Author information
1Hepatology Unit, Hospital Germans Trias i Pujol, Badalona, Spain.
2Departament de Medicina, Universitat Autònoma de Barcelona, Barcelona, Spain.
3Centro de Investigación Biomédica en Red de Enfermedades Hepáticas y Digestivas (CIBEREHD), Madrid, Spain.
4Germans Trias i Pujol Research Institute (IGTP), Badalona, Spain.
5IBD Unit, Gastroenterology Department, Hospital Universitari Germans Trias i Pujol, Badalona, Spain.
Abstract
Background: Calprotectin is a calcium-binding-S100-protein synthetized mainly in neutrophils which has been demonstrated to be an accurate biomarker of the presence of these cells. Gut barrier dysfunction in patients with advanced chronic liver disease (ACLD), in addition to the lack of noninvasive tools for diagnosis and prognosis of cirrhosis decompensations, has raised interest in this biomarker.
Aims: Our aim is to summarize the current evidence regarding the role of calprotectin in terms of its diagnostic and prognostic utility in ACLD.

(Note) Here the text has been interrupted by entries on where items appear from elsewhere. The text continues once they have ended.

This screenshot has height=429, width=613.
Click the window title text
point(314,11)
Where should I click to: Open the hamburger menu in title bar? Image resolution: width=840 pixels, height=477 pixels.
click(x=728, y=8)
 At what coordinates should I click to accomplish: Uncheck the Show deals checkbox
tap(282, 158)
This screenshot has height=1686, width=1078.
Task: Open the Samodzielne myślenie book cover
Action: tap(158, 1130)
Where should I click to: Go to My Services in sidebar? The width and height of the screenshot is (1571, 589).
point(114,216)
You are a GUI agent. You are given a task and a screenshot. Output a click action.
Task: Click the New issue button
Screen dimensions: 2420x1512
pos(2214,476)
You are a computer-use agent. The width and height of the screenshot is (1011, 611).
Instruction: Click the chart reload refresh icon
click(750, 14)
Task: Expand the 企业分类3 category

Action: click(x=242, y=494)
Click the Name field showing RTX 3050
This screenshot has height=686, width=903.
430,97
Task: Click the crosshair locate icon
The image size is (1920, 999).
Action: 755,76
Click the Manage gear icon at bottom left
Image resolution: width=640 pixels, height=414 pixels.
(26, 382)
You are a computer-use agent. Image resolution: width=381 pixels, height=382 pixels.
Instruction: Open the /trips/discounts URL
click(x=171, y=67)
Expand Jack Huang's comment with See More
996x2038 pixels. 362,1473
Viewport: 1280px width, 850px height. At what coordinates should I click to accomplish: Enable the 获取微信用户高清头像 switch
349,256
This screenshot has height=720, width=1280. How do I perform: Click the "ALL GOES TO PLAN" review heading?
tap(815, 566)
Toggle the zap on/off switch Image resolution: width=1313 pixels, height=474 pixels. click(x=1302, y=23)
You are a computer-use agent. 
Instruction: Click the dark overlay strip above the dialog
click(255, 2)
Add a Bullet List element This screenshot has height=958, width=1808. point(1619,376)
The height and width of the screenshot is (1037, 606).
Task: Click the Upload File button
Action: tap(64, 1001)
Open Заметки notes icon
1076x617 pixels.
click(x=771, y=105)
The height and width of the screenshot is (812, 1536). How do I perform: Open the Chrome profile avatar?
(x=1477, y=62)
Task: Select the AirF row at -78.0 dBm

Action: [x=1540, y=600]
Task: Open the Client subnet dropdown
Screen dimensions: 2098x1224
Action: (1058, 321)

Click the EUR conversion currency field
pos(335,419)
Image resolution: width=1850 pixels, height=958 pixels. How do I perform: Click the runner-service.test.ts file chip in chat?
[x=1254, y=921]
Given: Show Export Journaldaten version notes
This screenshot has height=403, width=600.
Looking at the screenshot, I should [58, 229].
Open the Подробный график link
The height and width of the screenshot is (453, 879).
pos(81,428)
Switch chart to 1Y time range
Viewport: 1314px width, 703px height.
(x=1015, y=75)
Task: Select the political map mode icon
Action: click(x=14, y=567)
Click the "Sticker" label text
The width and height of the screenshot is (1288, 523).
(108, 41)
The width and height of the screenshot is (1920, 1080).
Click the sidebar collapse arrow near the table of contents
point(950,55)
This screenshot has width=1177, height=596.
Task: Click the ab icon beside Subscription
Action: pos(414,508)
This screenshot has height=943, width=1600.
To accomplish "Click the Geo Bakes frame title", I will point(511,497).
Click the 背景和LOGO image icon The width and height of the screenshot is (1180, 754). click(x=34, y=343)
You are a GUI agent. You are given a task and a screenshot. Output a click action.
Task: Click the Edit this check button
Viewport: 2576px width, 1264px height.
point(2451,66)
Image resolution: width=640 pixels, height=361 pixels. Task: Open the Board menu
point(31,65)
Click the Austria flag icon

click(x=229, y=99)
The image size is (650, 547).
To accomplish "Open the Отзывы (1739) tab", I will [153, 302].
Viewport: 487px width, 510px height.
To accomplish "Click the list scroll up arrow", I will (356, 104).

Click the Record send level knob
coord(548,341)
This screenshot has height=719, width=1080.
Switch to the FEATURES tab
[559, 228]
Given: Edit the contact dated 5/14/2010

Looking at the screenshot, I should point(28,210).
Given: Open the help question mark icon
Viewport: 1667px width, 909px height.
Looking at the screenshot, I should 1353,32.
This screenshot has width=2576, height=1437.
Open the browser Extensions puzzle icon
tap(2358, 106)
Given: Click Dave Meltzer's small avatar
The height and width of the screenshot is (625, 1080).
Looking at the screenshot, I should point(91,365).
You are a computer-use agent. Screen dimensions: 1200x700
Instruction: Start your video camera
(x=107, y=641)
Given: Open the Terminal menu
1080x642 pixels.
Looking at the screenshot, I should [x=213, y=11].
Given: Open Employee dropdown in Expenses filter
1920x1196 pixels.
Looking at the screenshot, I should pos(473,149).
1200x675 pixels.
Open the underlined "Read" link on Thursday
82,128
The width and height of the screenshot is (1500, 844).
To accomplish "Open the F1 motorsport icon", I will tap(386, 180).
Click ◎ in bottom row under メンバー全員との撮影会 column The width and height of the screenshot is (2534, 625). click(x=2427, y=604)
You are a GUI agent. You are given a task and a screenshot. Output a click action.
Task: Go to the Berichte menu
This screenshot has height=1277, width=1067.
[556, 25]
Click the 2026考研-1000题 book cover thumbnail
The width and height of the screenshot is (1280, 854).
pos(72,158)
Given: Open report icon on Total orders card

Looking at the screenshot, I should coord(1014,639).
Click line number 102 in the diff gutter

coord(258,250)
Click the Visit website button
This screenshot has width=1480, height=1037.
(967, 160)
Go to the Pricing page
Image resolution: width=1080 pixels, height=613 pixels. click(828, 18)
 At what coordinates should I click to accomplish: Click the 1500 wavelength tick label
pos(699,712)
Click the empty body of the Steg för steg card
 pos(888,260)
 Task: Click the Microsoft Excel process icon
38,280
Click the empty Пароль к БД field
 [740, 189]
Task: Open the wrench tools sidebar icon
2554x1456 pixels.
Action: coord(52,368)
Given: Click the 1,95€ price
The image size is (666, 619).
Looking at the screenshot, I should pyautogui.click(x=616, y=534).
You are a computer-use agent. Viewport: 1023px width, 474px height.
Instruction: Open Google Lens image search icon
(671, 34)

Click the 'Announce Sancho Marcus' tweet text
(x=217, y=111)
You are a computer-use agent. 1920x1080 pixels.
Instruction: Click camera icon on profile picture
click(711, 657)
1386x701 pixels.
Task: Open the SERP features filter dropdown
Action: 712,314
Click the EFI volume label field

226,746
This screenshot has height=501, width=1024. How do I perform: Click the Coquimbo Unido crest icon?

Methods: We performed a systematic search (PROSPERO registration no. CRD42023389069) of original articles published without any restrictions on the publication date until January 2023 providing information about calprotectin for the prognosis or diagnosis of ACLD and its decompensations in adult patients.
Results: A total 227 articles were identified, and 26 observational studies finally met the inclusion criteria. In 14 studies, calprotectin was measured in ascitic fluid, all of which reported higher calprotectin values in spontaneous bacterial peritonitis, while cut-off points for its diagnosis were proposed in nine studies. Three studies reported higher faecal calprotectin levels in patients with hepatic encephalopathy and portal hypertension. Four studies evaluated faecal calprotectin and one plasma calprotectin as biomarkers for gut barrier integrity and bacterial translocation.
Conclusions: Calprotectin is emerging as a promising biomarker in ACLD, particularly for the management of bacterial infections and alcohol-related liver disease. Further research with better study designs should help to determine the feasibility of calprotectin measurement in routine clinical practice.